Text shown:
Morphine was predominantly from illicit sources. MS Contin was the most common brand of morphine used, with 100mg tablets reported at a median price of $20. A small proportion of IDU (9%) reported buying morphine, predominantly from friends and street dealers.

Morphine was not considered to be readily available, with 50% of those commenting reporting that it was ‘difficult’ to obtain.

Other opioids
There was a decrease in the prevalence of use (13% compared to 23% in 2002) and injection (2% compared to 6% in 2002) of other opioids such as Panadeine Forte and pethidine in the preceding six months, while frequency of use remained stable (median of five days). Panadeine Forte was the main form used and one third of those reporting other opioid use sourced them illicitly.

Benzodiazepines
Despite a restriction in the availability of benzodiazepine gel capsule preparations (Euhypnos, Nocturne, Normison & Temaze) being introduced on 1 May 2002, IDU continued to use and inject benzodiazepines. Sixty two percent of IDU reported benzodiazepine use (compared to 58% in 2002), and 19%, benzodiazepine injection (the same as in 2002) in the preceding six months. There was a slight increase in median days used (from 13 in 2002 to 18 in 2003), and in the proportion reporting daily benzodiazepine use (from 6% in 2002 to 10% in 2003). Among those reporting daily use, almost half (47%) reported injecting benzodiazepines in the preceding six months. Just under half (40%) of those using benzodiazepines reported sourcing them illicitly, and Valium and Normison were the more popular brands used.

Associated harms
The proportion of IDU sharing needles remained relatively stable, with 6% reporting that they had used a needle after someone else in the preceding month (7% in 2002). The proportion reporting that someone else used a needle after them decreased slightly from 17% in 2002 to 12% in 2003. The proportion reporting shared use of other injecting equipment such as filters and water remained high at 43% (compared to 38% in 2002).

Compared to 2002, there was very little change in location for injection, with just over half (56%) of the sample reporting private home as both their usual injection location and where they last injected. Approximately a third of the sample reported a public place as their usual location (34%) and the last location (33%). Eight percent reported that they usually injected at the medically supervised injecting centre in Kings Cross (12% did so in 2002).

Instructions:
1 > Output the passage of the drug use report between "Associated harms" and "38% in 2002).", inclusive.
2 > List every benzodiazepine brand name that appears in the drug use report.
3 > Write the next part of the drug use report, picking up after its final sentence.

Study material:

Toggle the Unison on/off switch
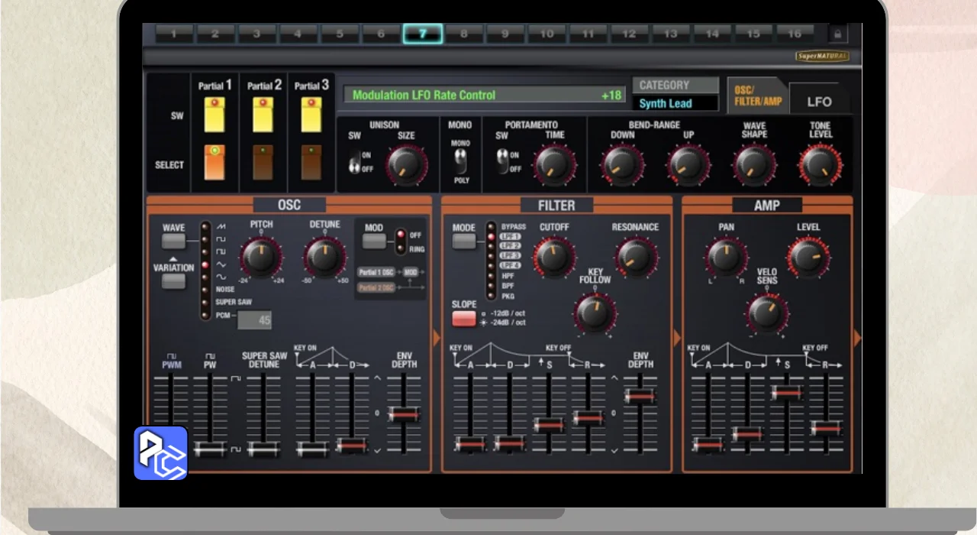This screenshot has width=977, height=535. click(355, 161)
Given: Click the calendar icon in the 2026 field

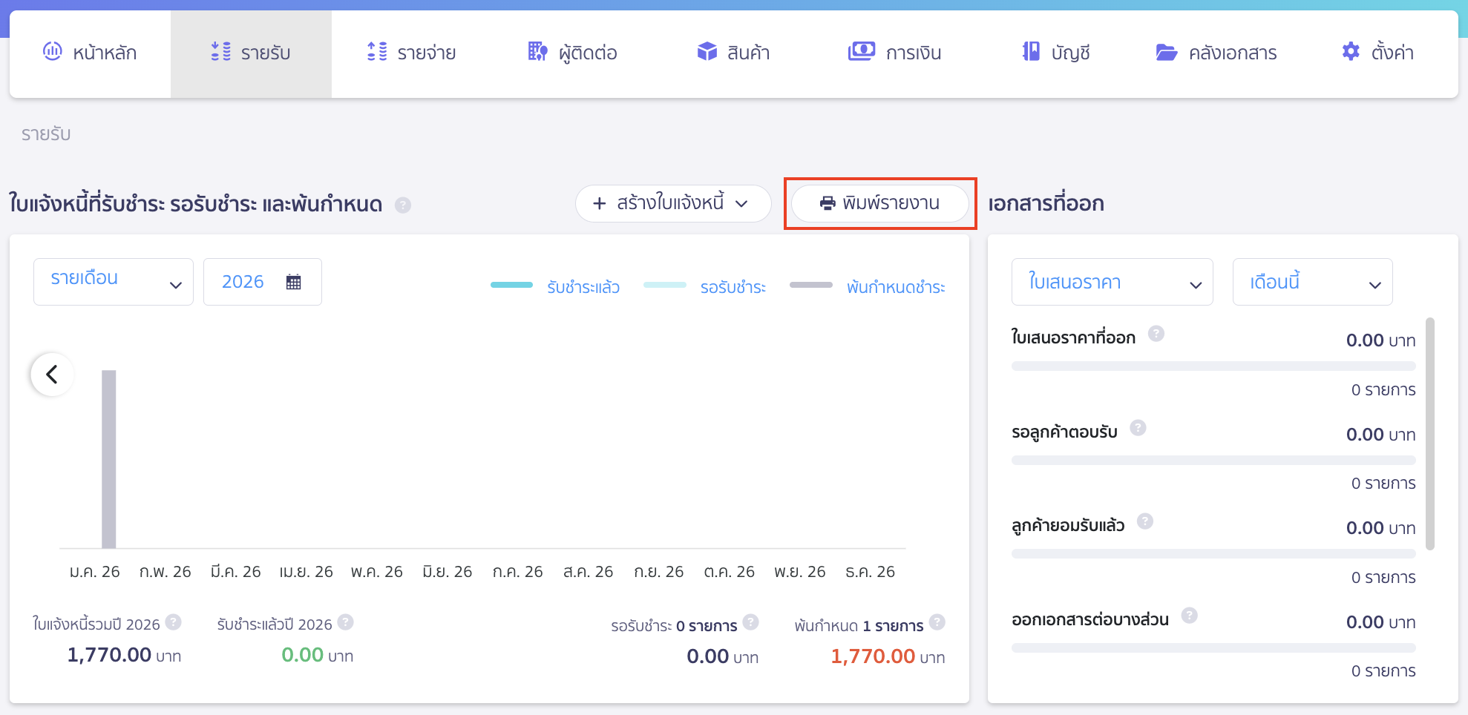Looking at the screenshot, I should pos(293,282).
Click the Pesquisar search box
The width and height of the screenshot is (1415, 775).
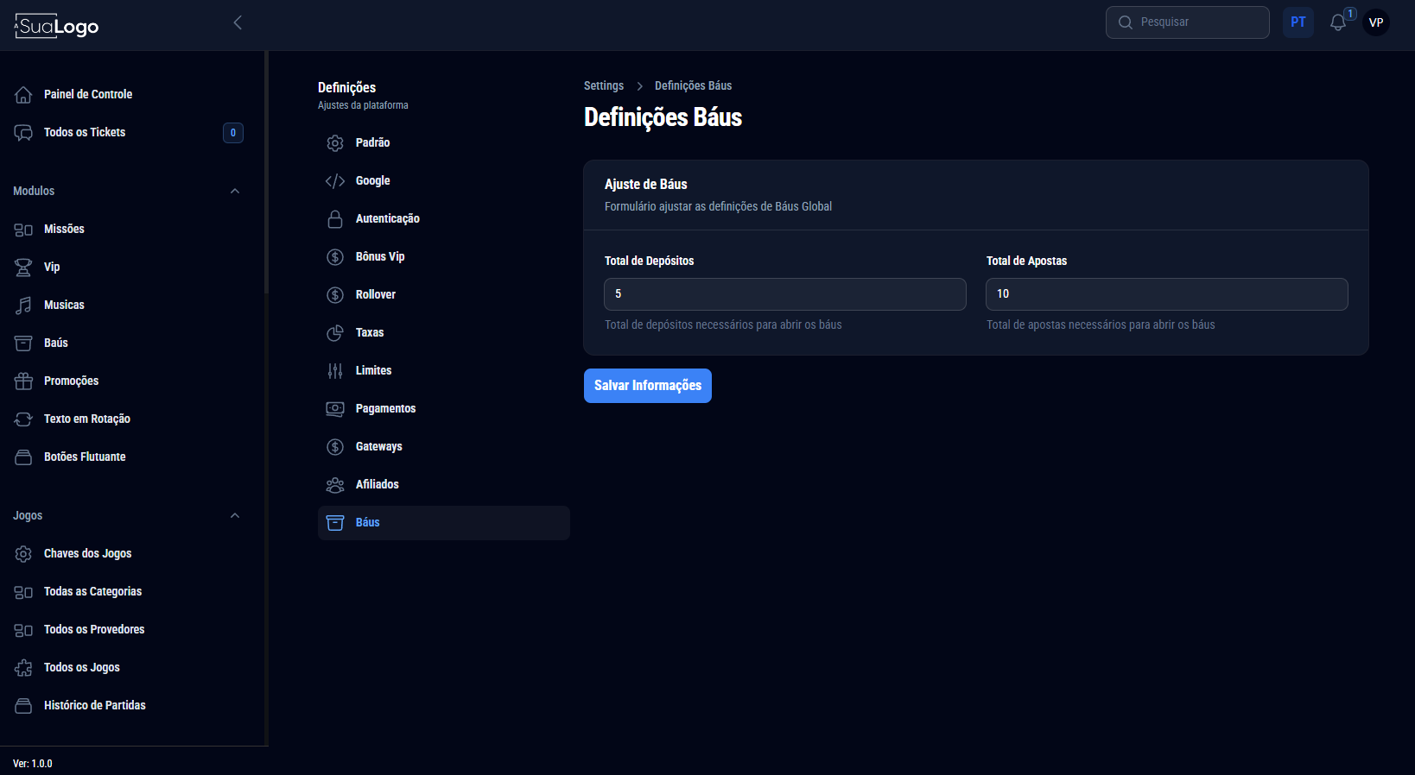click(x=1187, y=22)
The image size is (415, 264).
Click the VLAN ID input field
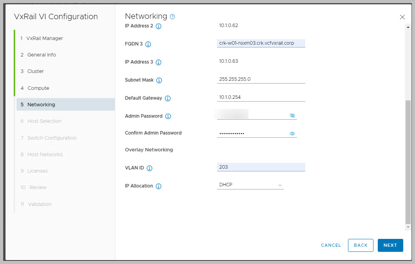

Written responses:
1 >
Associated harms
The proportion of IDU sharing needles remained relatively stable, with 6% reporting that they had used a needle after someone else in the preceding month (7% in 2002). The proportion reporting that someone else used a needle after them decreased slightly from 17% in 2002 to 12% in 2003. The proportion reporting shared use of other injecting equipment such as filters and water remained high at 43% (compared to 38% in 2002).

2 >
Euhypnos
Nocturne
Normison
Temaze
Valium

3 >
Sixty percent of IDU reported injection related health problems in the past month (compared to 66% in 2002), with 30% reporting multiple problems (from 38% in 2002). Consistent with previous years, prominent scarring/bruising of injection sites (38%) and difficulty injecting (33%) were the most frequent problems reported. Half of the sample reported ever having overdosed. Two percent reported an overdose in the month preceding interview, while figures for overdose within the past twelve months were slightly higher at 12%.

There was little change in the proportion (80%) of IDU who reported spending money on drugs on the day prior to interview or the median amount of money spent ($100).

Approximately half (46%) of the sample had spent $100 or more on drugs that day while approximately a quarter (23%) had spent $200 or more.

Approximately a quarter (26%) of the sample reported seeking help from a mental health professional for a problem other than drug use, representing a slight increase from 19% in 2002. Depression continued to be the most commonly reported mental health problem (16% compared to 13% in 2002).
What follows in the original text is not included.